What encouraged you to set up as a regional internet service provider (ISP) in Cork in 2000?

I used to work for Esat in Cork in the late Nineties and there were several other providers but no point of presence (POP), which meant that to send an email or surf the net all the traffic was going back up to Dublin.

By the time I left Esat there were only two or three providers left and still no POP so there was an obvious gap in the market.

You’ve evolved from being an ISP to being a data centre provider also. How did this come about?

We started up offering leased lines to businesses in Cork but now we’ve expanded to serving companies not only across Ireland but in the UK as well, with companies like Gamestop, for example.

What businesses are looking for are one-stop managed services. We also provide services to local ISPs who want to offer internet to residential customers and we’d be invisible in the background.

We estimate we have about 3pc to 4pc of the actual broadband market in Ireland.

As a managed services provider, is it enough just to provide hosting?

The key is to specialise and focus on individual business needs.

For example, one of our customers would have over 200 retail sites around Ireland and we implemented their electronic point of sale (EPOS) system, which connected back to a data centre. Typical customers would include Right Price Tiles and Gamestop.

Is Eircom’s decision to invest €60m in its next-generation network good news for ISPs?

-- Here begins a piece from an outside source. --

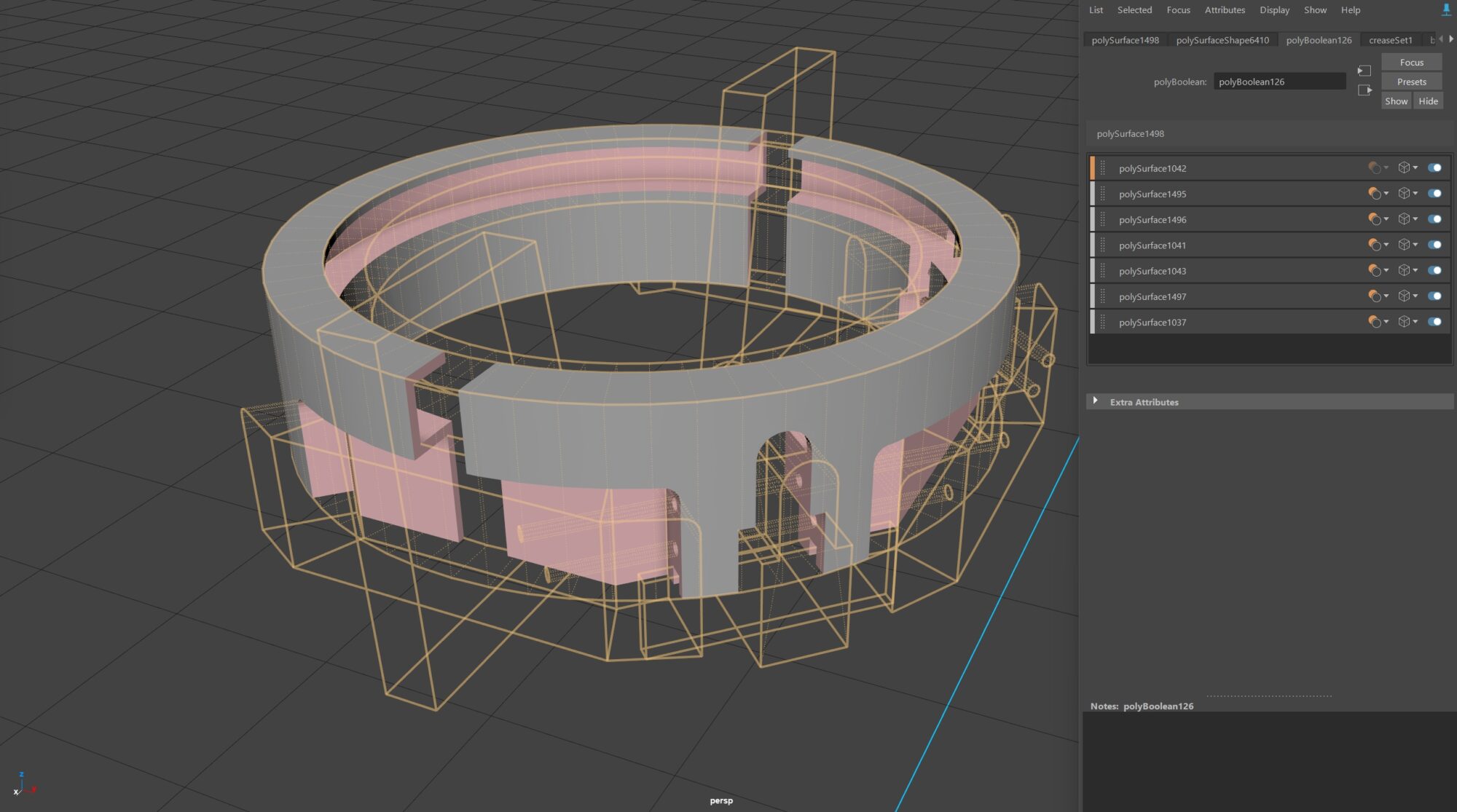Click the Presets button

coord(1411,82)
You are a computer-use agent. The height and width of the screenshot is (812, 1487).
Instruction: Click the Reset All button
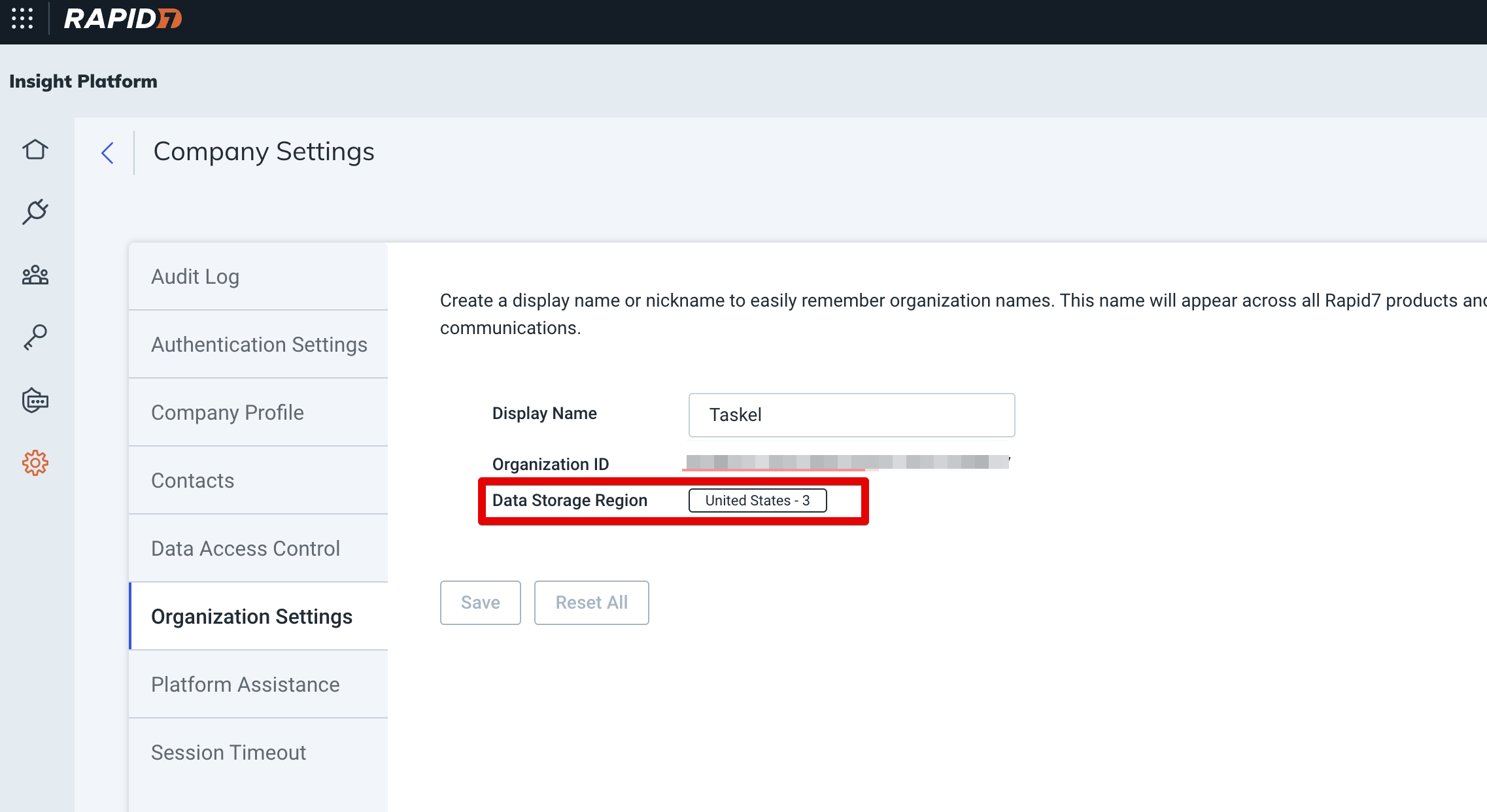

Long term it is a good idea; it will be great to have higher bandwidth and offer 25Mbps services.

However, the issues it needs to address first are the capacity issues affecting exchanges, and I don’t just mean the 20pc of exchanges in rural areas not served with broadband, but large exchanges in Ireland’s cities and towns where we can’t connect customers.

We estimate that 30pc of our customers are failing tests for broadband connections because of capacity.

Was the leap from being a small regional ISP to an Ireland and UK data player a difficult one?

We grew with our customers, really. As they started to expand with new offices in Dublin, Poland and the UK we evolved too.

There really isn’t anywhere in the world that you can’t connect with today with data networks. We have deals with data centres around the world and recently established a POP at Telehouse in the UK and connect through Tiscali.

What is the greatest trend affecting your business today?

Apart from businesses looking at areas like disaster recovery and backup, we are finding that companies are focusing on connecting with the dispersed workforce.

Employers are still struggling with the fear of losing control but at the same time everyone wants to get their work-life balance just right.

Employees, while they are happy in their job, are prioritising their family and no longer wish to spend two to three hours a day in their car. This presents a challenge to employers who don’t wish to lose valuable workers.

In this light, home working is increasingly being seen as a viable option and in lots of cases boosts productivity.